For more than a decade, lawmakers have allowed money to stockpile in dedicated revenue accounts, using the money to balance the budget instead of spending it on their intended purposes. Currently, about $4.8 billion is sitting in more than 200 dedicated revenue funds, according to estimates from the Texas comptroller's office. Gov. Rick Perry and legislative leaders have said reversing the accounting gimmick is a priority this session.
It is necessary to “wean ourselves off dedicated funds,” Otto said. The $800 million remaining would be used for the purposes for which those funds were collected, he said.
State Rep. David Simpson, R-Longview, called HB 6 a “wizard bill” and unsuccessfully proposed several amendments to ensure that funds in certain dedicated accounts would be used for the purposes they were collected for.

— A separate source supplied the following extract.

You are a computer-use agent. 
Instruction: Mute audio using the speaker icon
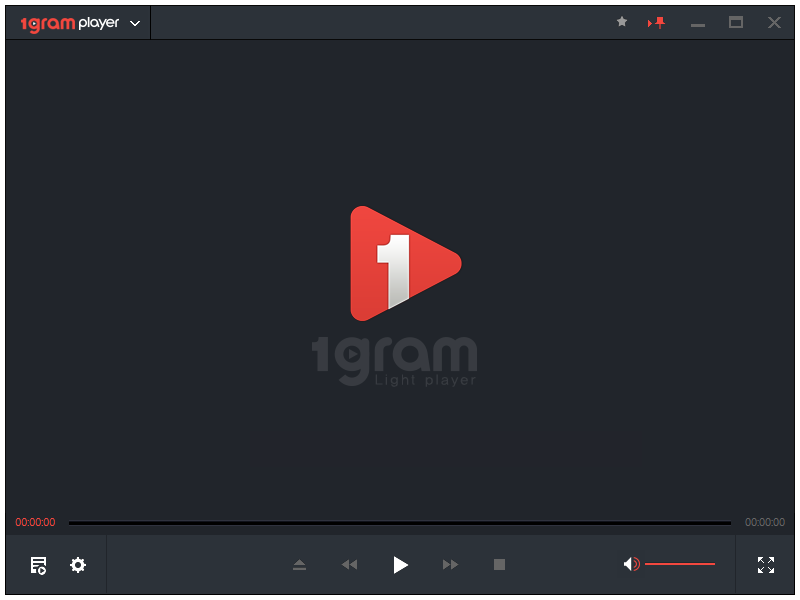pos(631,565)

A second bill, House Bill 7, by Rep. Drew Darby, R-San Angelo, would modify several of the state's dedicated funds to slowly reduce the amount of money built up in the dedicated fund accounts by collecting fewer fees and spending more of what is collected.
In the case of the Systems Benefit Fund, which is fed by fees paid by millions of Texans on their utility bills, the rate of the fee would be reduced and phased out in 2023. The fund is designed to be used to help low-income Texans pay for electricity. Lawmakers have allowed the fund to build up an unspent balance of nearly $1 billion over the years.

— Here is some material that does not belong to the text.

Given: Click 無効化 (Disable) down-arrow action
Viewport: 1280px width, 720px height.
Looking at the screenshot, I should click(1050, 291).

"Today the House took a critical step toward making our budget more transparent and straightforward,” House Speaker Joe Straus said in a statement Wednesday. “I look forward to working with members of the House and Senate to ensure that this important legislation becomes law."
Rep. Phil King, R-Weatherford, added an amendment to HB 7 that would tighten the state's spending limit, a goal of conservative groups this session. The limit is currently based on an estimate of growth in Texans' personal income. It only applies to some parts of state spending and has become an issue in budget debates this session as lawmakers have enough revenue to easily exceed the limit.
Under King's amendment, the Legislative Budget Board would set the limit based on the lowest of three measurements: the growth in state personal income, the estimated revenue available that session or the estimated combined rates of population growth and inflation in the state.
Gov. Rick Perry and other Republican leaders have advocated for tightening the spending limit this session.